Exercise brief. Working from the entries below, give again each line from the first through the one containing "Given: Tap the", exactly and with nothing else.

Collected data entries

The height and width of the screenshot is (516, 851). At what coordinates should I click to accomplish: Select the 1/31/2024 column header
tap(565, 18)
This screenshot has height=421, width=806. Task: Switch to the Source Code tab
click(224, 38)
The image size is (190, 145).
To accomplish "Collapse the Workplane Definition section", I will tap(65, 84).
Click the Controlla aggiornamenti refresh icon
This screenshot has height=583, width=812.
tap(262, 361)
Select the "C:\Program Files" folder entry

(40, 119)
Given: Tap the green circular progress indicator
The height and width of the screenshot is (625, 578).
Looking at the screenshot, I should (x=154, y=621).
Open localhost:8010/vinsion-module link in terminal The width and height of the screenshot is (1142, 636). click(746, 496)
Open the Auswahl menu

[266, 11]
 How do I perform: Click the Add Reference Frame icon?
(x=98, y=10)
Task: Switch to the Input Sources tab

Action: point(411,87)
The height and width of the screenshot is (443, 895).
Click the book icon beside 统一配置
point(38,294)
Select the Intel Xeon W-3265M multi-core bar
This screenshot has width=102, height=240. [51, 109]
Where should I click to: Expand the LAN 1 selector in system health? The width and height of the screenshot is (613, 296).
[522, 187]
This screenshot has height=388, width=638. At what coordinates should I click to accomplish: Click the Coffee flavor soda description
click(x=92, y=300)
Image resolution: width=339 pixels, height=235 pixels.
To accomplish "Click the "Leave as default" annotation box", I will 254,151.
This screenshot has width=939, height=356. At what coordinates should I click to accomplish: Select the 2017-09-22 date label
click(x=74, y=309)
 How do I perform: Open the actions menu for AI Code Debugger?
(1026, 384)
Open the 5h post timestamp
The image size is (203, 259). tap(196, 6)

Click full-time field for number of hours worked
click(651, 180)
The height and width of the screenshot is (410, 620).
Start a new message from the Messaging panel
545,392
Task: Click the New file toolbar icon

Written solution.
The height and width of the screenshot is (516, 851). At what coordinates should I click to accomplish: Select the 1/31/2024 column header
tap(565, 18)
This screenshot has height=421, width=806. Task: Switch to the Source Code tab
click(224, 38)
The image size is (190, 145).
To accomplish "Collapse the Workplane Definition section", I will tap(65, 84).
Click the Controlla aggiornamenti refresh icon
This screenshot has height=583, width=812.
tap(262, 361)
Select the "C:\Program Files" folder entry

(40, 119)
Given: Tap the green circular progress indicator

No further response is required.